Ayal Zaks via Phabricator via llvm-commits
llvm-commits at lists.llvm.org
Sun Sep 17 14:37:12 PDT 2023
Ayal added a comment.
Trying to (further) simplify and clarify the logic as it gets refactored.
================
Comment at: llvm/lib/Transforms/Vectorize/LoopVectorizationPlanner.h:139
+ VPValue *createOverflowingOp(unsigned Opcode,
+ std::initializer_list<VPValue *> Operands,
----------------
nit: these “create op”’s should arguably return an op/recipe/vpinstruction rather than a vpvalue, unless they’re expected to potentially fold constants?
================
Comment at: llvm/lib/Transforms/Vectorize/LoopVectorize.cpp:8617
// Add the necessary canonical IV and branch recipes required to control the
// loop.
+static void addCanonicalIVRecipes(VPlan &Plan, Type *IdxTy, bool HasNUW,
----------------
nit: canonical IV also serves as a basis for derived IV's.
Note that the CanonicalIVPHI - CanonicalIVIncrement cycle introduced here along with BranchOnCount produce a single value/instruction per vector iteration, with StartV producing a single live-in (scalar) value. In contrast to subsequent IV/AVL recipes producing values per part.

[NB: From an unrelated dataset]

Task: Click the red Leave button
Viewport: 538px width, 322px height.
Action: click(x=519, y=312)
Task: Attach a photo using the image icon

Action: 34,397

Note that the three recipes are created and introduced into header and latch directly, w/o VPBuilder.
================
Comment at: llvm/lib/Transforms/Vectorize/LoopVectorize.cpp:8724
// so this function is better to be conservative, rather than to split
// it up into different VPlans.
bool IVUpdateMayOverflow = false;
----------------
nit: worth a TODO to revisit this note?
================
Comment at: llvm/lib/Transforms/Vectorize/LoopVectorize.cpp:8730
DebugLoc DL = getDebugLocFromInstOrOperands(Legal->getPrimaryInduction());
- addCanonicalIVRecipes(*Plan, Legal->getWidestInductionType(), DL,
- CM.getTailFoldingStyle(IVUpdateMayOverflow));
+ bool HasNUW = CM.getTailFoldingStyle() == TailFoldingStyle::None;
+ addCanonicalIVRecipes(*Plan, Legal->getWidestInductionType(), HasNUW, DL);
----------------
This call of getTailFoldingStyle() need not pass IVUpdateMayOverflow?

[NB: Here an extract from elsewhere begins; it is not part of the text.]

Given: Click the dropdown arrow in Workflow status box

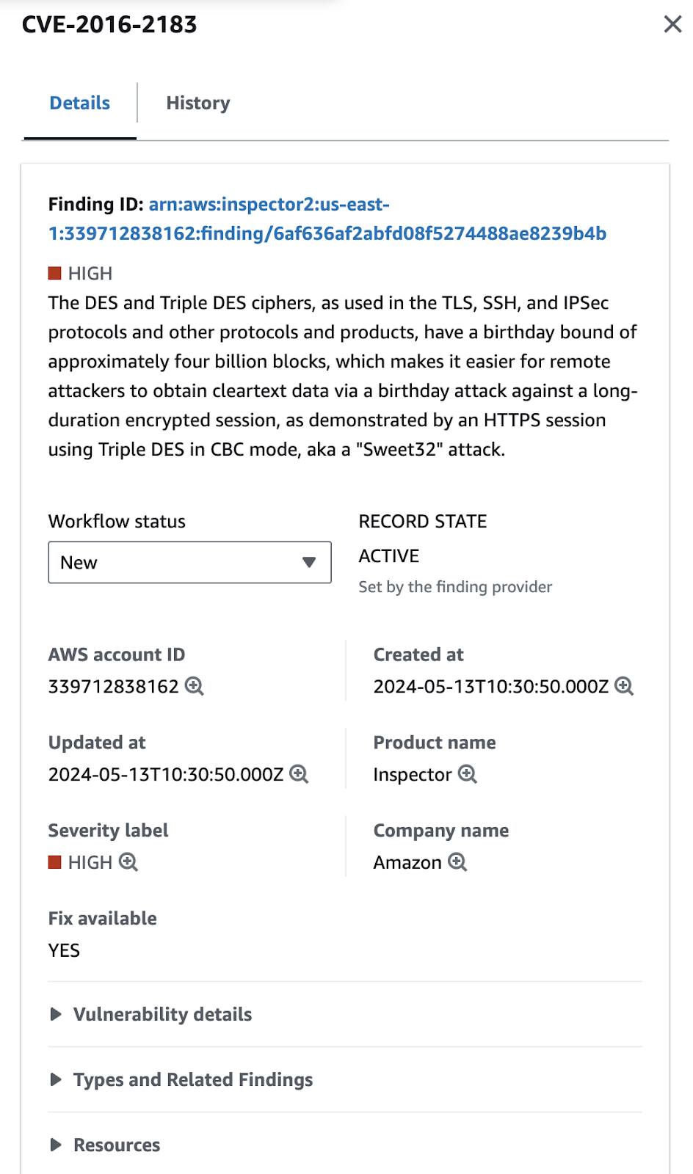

Suffice to call getTailFoldingStyle() once and record its result in `Style`, to be reused below?
nit: worth a comment explaining why NUW corresponds with not folding tail.
================
Comment at: llvm/lib/Transforms/Vectorize/LoopVectorize.cpp:8942
- addCanonicalIVRecipes(*Plan, Legal->getWidestInductionType(), DebugLoc(),
- CM.getTailFoldingStyle());
+ addCanonicalIVRecipes(*Plan, Legal->getWidestInductionType(), true,
+ DebugLoc());
----------------
nit: comment that `true` stands for HasNUW and why that is chosen here.
================
Comment at: llvm/lib/Transforms/Vectorize/VPlan.h:2084
}
+ Type *getScalarType() { return getOperand(0)->getLiveInIRValue()->getType(); }
----------------
Where/is this (non-const variant) needed?
================
Comment at: llvm/lib/Transforms/Vectorize/VPlanTransforms.cpp:518
}
-
VPScalarIVStepsRecipe *Steps = new VPScalarIVStepsRecipe(ID, BaseIV, Step);
----------------
nit: is this related?
================
Comment at: llvm/lib/Transforms/Vectorize/VPlanTransforms.cpp:821
+ auto *CanonicalIVPHI = Plan.getCanonicalIV();
+ VPValue *StartV = CanonicalIVPHI->getOperand(0);
+
----------------
================
Comment at: llvm/lib/Transforms/Vectorize/VPlanTransforms.cpp:823
+
+ // Create the active lane mask instruction in the vplan preheader.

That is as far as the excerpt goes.